§ Exercise requirements
Print every one of the following records verbatim, keeping each line unchanged and in its original order.

◆ ◆ ◆ ◆ ◆

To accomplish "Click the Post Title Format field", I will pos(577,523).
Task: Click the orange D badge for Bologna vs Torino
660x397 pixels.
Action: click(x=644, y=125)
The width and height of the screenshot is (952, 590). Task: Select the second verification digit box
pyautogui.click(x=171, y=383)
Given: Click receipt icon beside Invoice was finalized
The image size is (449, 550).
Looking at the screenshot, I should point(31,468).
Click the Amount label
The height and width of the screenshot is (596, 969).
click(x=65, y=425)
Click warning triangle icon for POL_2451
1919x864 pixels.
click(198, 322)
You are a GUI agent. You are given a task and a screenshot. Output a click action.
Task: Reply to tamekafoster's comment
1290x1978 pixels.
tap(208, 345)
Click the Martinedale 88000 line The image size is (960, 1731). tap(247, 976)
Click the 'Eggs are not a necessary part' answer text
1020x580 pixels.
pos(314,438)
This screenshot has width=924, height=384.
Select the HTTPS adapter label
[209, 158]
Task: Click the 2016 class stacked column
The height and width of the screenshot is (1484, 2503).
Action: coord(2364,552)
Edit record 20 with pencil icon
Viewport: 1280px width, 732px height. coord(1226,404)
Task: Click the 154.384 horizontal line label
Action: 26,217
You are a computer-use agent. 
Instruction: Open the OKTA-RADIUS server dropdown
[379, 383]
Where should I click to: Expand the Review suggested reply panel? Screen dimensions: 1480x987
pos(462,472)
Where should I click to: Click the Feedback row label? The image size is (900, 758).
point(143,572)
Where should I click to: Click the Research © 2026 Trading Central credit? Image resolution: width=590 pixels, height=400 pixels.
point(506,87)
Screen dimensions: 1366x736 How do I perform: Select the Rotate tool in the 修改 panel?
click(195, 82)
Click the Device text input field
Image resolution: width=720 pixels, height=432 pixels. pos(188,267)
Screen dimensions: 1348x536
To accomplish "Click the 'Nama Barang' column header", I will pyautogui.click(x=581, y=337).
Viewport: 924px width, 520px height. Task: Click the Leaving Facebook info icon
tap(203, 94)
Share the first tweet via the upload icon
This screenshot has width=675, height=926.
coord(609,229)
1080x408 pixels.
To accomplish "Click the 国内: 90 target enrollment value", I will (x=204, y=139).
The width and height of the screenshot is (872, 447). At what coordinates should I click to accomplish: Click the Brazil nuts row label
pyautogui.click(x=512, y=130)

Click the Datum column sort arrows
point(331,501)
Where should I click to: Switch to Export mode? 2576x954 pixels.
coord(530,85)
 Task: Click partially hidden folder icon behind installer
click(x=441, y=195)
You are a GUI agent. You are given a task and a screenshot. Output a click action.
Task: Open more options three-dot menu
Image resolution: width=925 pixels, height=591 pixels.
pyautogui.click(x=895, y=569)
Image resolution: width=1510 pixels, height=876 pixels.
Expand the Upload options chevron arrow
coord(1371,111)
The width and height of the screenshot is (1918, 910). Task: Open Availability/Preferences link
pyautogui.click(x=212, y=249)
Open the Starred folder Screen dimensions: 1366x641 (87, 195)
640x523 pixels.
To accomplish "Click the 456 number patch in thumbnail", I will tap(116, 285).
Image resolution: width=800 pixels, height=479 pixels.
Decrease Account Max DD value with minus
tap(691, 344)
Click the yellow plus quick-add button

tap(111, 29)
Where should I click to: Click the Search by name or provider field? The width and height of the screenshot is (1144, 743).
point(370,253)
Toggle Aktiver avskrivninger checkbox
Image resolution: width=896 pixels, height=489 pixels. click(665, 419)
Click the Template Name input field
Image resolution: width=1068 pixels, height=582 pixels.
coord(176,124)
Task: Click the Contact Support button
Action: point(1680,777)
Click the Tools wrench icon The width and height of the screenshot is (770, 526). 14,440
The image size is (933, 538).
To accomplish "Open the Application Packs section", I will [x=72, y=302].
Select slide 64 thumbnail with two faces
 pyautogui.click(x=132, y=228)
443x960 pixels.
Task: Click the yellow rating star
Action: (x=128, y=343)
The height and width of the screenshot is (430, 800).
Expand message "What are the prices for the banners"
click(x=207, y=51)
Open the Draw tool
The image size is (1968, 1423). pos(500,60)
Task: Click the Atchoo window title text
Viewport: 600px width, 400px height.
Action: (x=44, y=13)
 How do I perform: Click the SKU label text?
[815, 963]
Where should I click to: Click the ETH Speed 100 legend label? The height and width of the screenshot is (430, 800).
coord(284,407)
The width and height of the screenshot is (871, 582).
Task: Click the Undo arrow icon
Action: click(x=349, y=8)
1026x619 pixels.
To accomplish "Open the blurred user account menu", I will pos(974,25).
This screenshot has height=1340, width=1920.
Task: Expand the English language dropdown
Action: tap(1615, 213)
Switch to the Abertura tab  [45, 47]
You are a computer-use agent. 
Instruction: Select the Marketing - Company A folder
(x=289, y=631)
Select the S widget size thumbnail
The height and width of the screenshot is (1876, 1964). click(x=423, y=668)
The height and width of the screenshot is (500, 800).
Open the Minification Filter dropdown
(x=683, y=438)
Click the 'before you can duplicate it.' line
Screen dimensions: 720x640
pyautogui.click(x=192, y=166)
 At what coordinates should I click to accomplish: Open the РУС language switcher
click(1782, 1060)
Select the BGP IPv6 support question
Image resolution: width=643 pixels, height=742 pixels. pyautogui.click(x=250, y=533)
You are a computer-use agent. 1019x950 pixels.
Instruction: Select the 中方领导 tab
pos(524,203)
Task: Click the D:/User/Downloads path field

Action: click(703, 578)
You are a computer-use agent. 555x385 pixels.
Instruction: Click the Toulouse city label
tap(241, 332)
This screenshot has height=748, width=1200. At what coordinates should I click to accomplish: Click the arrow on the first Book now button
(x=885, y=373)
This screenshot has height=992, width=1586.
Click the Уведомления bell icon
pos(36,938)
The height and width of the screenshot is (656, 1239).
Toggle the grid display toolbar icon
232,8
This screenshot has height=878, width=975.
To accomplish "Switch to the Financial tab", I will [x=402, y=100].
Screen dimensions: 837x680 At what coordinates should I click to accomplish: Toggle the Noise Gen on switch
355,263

◆ ◆ ◆ ◆ ◆

§ Written answer
To accomplish "Click the Post Title Format field", I will pos(577,523).
Task: Click the orange D badge for Bologna vs Torino
660x397 pixels.
Action: click(x=644, y=125)
The width and height of the screenshot is (952, 590). Task: Select the second verification digit box
pyautogui.click(x=171, y=383)
Given: Click receipt icon beside Invoice was finalized
The image size is (449, 550).
Looking at the screenshot, I should point(31,468).
Click the Amount label
The height and width of the screenshot is (596, 969).
click(x=65, y=425)
Click warning triangle icon for POL_2451
1919x864 pixels.
click(198, 322)
You are a GUI agent. You are given a task and a screenshot. Output a click action.
Task: Reply to tamekafoster's comment
1290x1978 pixels.
tap(208, 345)
Click the Martinedale 88000 line The image size is (960, 1731). tap(247, 976)
Click the 'Eggs are not a necessary part' answer text
1020x580 pixels.
pos(314,438)
This screenshot has width=924, height=384.
Select the HTTPS adapter label
[209, 158]
Task: Click the 2016 class stacked column
The height and width of the screenshot is (1484, 2503).
Action: coord(2364,552)
Edit record 20 with pencil icon
Viewport: 1280px width, 732px height. coord(1226,404)
Task: Click the 154.384 horizontal line label
Action: 26,217
You are a computer-use agent. 
Instruction: Open the OKTA-RADIUS server dropdown
[379, 383]
Where should I click to: Expand the Review suggested reply panel? Screen dimensions: 1480x987
pos(462,472)
Where should I click to: Click the Feedback row label? The image size is (900, 758).
point(143,572)
Where should I click to: Click the Research © 2026 Trading Central credit? Image resolution: width=590 pixels, height=400 pixels.
point(506,87)
Screen dimensions: 1366x736 How do I perform: Select the Rotate tool in the 修改 panel?
click(195, 82)
Click the Device text input field
Image resolution: width=720 pixels, height=432 pixels. pos(188,267)
Screen dimensions: 1348x536
To accomplish "Click the 'Nama Barang' column header", I will pyautogui.click(x=581, y=337).
Viewport: 924px width, 520px height. Task: Click the Leaving Facebook info icon
tap(203, 94)
Share the first tweet via the upload icon
This screenshot has width=675, height=926.
coord(609,229)
1080x408 pixels.
To accomplish "Click the 国内: 90 target enrollment value", I will (x=204, y=139).
The width and height of the screenshot is (872, 447). At what coordinates should I click to accomplish: Click the Brazil nuts row label
pyautogui.click(x=512, y=130)

Click the Datum column sort arrows
point(331,501)
Where should I click to: Switch to Export mode? 2576x954 pixels.
coord(530,85)
 Task: Click partially hidden folder icon behind installer
click(x=441, y=195)
You are a GUI agent. You are given a task and a screenshot. Output a click action.
Task: Open more options three-dot menu
Image resolution: width=925 pixels, height=591 pixels.
pyautogui.click(x=895, y=569)
Image resolution: width=1510 pixels, height=876 pixels.
Expand the Upload options chevron arrow
coord(1371,111)
The width and height of the screenshot is (1918, 910). Task: Open Availability/Preferences link
pyautogui.click(x=212, y=249)
Open the Starred folder Screen dimensions: 1366x641 (87, 195)
640x523 pixels.
To accomplish "Click the 456 number patch in thumbnail", I will tap(116, 285).
Image resolution: width=800 pixels, height=479 pixels.
Decrease Account Max DD value with minus
tap(691, 344)
Click the yellow plus quick-add button

tap(111, 29)
Where should I click to: Click the Search by name or provider field? The width and height of the screenshot is (1144, 743).
point(370,253)
Toggle Aktiver avskrivninger checkbox
Image resolution: width=896 pixels, height=489 pixels. click(665, 419)
Click the Template Name input field
Image resolution: width=1068 pixels, height=582 pixels.
coord(176,124)
Task: Click the Contact Support button
Action: point(1680,777)
Click the Tools wrench icon The width and height of the screenshot is (770, 526). 14,440
The image size is (933, 538).
To accomplish "Open the Application Packs section", I will [x=72, y=302].
Select slide 64 thumbnail with two faces
 pyautogui.click(x=132, y=228)
443x960 pixels.
Task: Click the yellow rating star
Action: (x=128, y=343)
The height and width of the screenshot is (430, 800).
Expand message "What are the prices for the banners"
click(x=207, y=51)
Open the Draw tool
The image size is (1968, 1423). pos(500,60)
Task: Click the Atchoo window title text
Viewport: 600px width, 400px height.
Action: (x=44, y=13)
 How do I perform: Click the SKU label text?
[815, 963]
Where should I click to: Click the ETH Speed 100 legend label? The height and width of the screenshot is (430, 800).
coord(284,407)
The width and height of the screenshot is (871, 582).
Task: Click the Undo arrow icon
Action: click(x=349, y=8)
1026x619 pixels.
To accomplish "Open the blurred user account menu", I will pos(974,25).
This screenshot has height=1340, width=1920.
Task: Expand the English language dropdown
Action: tap(1615, 213)
Switch to the Abertura tab  [45, 47]
You are a computer-use agent. 
Instruction: Select the Marketing - Company A folder
(x=289, y=631)
Select the S widget size thumbnail
The height and width of the screenshot is (1876, 1964). click(x=423, y=668)
The height and width of the screenshot is (500, 800).
Open the Minification Filter dropdown
(x=683, y=438)
Click the 'before you can duplicate it.' line
Screen dimensions: 720x640
pyautogui.click(x=192, y=166)
 At what coordinates should I click to accomplish: Open the РУС language switcher
click(1782, 1060)
Select the BGP IPv6 support question
Image resolution: width=643 pixels, height=742 pixels. pyautogui.click(x=250, y=533)
You are a computer-use agent. 1019x950 pixels.
Instruction: Select the 中方领导 tab
pos(524,203)
Task: Click the D:/User/Downloads path field

Action: click(703, 578)
You are a computer-use agent. 555x385 pixels.
Instruction: Click the Toulouse city label
tap(241, 332)
This screenshot has height=748, width=1200. At what coordinates should I click to accomplish: Click the arrow on the first Book now button
(x=885, y=373)
This screenshot has height=992, width=1586.
Click the Уведомления bell icon
pos(36,938)
The height and width of the screenshot is (656, 1239).
Toggle the grid display toolbar icon
232,8
This screenshot has height=878, width=975.
To accomplish "Switch to the Financial tab", I will [x=402, y=100].
Screen dimensions: 837x680 At what coordinates should I click to accomplish: Toggle the Noise Gen on switch
355,263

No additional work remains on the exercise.